First, the good news: Australian horror movie The Loved Ones looks very good. Nice effects, effective acting — I really enjoyed Lauren McLeavey’s psycho killer Lola — and some wicked camera work (there’s a gorgeous shot, coming out of a cellar, with mirror ball highlights moving across the ceiling). Special effects were on the money.
It’s a high school horror drama, set in regional Victoria, in which, as you will gather from the trailer, a side-lined girlfriend gets even with the help of her good ol’ dad (best line: this one’s for the Kingswood!), while the victim’s girlfriend is left to pine and his best buddy gets it on with the self-destructive goth girl (sigh).

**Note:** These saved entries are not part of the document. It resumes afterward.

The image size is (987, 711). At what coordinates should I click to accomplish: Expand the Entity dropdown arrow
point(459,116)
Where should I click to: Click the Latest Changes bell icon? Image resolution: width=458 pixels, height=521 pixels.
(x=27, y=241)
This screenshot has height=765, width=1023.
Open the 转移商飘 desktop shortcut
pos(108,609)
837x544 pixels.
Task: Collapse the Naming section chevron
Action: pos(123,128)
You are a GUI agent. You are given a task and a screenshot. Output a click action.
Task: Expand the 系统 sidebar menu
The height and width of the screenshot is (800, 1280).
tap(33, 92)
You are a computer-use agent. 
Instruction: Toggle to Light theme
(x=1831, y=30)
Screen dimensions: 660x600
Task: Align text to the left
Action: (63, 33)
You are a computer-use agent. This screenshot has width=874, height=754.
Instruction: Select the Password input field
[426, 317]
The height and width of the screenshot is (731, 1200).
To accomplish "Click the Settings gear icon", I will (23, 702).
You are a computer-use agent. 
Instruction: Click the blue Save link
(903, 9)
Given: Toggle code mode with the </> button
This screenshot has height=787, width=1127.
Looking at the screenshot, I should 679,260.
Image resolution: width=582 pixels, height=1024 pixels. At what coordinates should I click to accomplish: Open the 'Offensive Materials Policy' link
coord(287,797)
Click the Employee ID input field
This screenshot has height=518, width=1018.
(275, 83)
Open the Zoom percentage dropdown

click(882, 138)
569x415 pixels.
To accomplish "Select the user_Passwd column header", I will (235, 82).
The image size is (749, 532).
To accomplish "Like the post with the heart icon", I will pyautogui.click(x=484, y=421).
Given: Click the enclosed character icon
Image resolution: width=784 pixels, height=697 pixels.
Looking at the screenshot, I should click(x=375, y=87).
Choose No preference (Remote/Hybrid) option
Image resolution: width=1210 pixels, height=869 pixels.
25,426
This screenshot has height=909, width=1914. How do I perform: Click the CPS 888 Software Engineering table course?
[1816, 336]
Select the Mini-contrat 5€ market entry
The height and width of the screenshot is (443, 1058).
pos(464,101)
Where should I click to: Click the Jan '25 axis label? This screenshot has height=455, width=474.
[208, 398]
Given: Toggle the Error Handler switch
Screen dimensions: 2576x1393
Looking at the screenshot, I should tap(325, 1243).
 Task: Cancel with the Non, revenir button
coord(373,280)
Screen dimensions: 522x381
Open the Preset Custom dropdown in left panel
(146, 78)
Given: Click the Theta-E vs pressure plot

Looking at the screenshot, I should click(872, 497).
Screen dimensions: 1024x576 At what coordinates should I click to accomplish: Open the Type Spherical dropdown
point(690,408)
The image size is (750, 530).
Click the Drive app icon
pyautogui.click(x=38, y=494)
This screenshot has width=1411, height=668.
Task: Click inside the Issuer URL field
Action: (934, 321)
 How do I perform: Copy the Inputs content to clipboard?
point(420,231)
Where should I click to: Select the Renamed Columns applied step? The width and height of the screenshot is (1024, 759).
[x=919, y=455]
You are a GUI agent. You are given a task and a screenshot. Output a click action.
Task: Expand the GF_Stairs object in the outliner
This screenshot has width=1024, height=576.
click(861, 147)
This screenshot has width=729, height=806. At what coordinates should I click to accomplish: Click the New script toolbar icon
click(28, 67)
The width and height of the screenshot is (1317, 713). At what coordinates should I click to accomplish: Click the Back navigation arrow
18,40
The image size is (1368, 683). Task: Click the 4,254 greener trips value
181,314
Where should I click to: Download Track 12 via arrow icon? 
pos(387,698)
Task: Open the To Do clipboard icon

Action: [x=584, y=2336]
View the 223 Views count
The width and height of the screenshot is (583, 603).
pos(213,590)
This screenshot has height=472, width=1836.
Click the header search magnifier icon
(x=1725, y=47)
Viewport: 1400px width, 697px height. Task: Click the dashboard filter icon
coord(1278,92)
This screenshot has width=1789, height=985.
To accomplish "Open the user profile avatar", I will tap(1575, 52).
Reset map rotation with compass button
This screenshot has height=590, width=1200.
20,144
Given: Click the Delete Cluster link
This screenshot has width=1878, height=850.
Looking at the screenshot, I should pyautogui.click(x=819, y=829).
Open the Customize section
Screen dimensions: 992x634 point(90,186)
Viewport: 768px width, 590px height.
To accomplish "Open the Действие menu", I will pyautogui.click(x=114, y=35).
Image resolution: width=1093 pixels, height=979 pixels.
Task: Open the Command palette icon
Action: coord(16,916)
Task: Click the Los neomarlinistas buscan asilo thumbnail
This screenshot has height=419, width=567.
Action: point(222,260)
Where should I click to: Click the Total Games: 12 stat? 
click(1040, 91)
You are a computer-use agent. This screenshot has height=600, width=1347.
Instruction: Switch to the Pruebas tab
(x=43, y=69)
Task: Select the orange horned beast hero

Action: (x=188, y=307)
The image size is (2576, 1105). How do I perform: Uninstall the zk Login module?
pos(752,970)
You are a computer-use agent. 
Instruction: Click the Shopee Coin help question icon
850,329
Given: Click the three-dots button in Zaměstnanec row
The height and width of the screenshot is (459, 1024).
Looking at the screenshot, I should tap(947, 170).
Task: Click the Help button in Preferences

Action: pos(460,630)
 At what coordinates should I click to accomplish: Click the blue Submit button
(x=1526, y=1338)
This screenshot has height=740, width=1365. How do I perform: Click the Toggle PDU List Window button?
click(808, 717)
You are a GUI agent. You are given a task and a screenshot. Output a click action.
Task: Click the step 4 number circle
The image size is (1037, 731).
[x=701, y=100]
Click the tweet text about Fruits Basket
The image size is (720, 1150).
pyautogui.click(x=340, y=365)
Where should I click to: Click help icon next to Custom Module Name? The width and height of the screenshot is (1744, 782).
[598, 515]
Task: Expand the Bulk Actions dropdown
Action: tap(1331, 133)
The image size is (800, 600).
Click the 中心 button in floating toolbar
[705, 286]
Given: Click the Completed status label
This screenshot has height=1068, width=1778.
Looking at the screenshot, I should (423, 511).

Note that the core plot ie boy being tortured, and the secondary plot ie sex with goth girl, have little to do with each other.
And therein lies the rub. The connection between the characters and even the scenes in this flick just don’t add up. Just what kind of movie are we watching here — high school drama, family grief drama, edgy comedy, sicko horror? I’m sure I was laughing at the wrong times for all the wrong reasons, here.
There is so little development of character — here is the guilt-ridden hero, feel sorry for him; here is the patient girlfriend, cheer for her; here is light relief in good-hearted side-kick and here is the total outsider who, in some strange act of self-humiliation, deigns to date the class loser for the night of the formal (I think the reason that she’s goth, or maybe emo, I can’t tell after a certain age these days without hearing the music, is because she HAS SUFFERED LOSS: hence the fashionable black, the drugs, the booze, the screwing). (Nice girl Holly gives blow jobs, but they’re for the good of others.)
Lola the psycho could’ve been fascinating, but sadly she’s psycho from the moment the light goes green and has nowhere else to go. I really wanted to know her, her and her dad, and how it had come to this, but nup, it was all power drills and emotional power plays. Oh, and there’s a quasi-zombie moment.
The movie could’ve been fascinating: a history of disappearances, guilt-addled and grief-stricken dysfunctional families, and some really cool defensive driving lessons were all on the cards here, but alas, style held all the aces.
Anyway, it’s a solid little slice and dice if you’re up for seeing some people suffer, even if it is short on logic and lacking in give-a-damn, and the actors do a great job with what they’ve got. And it really does look very good.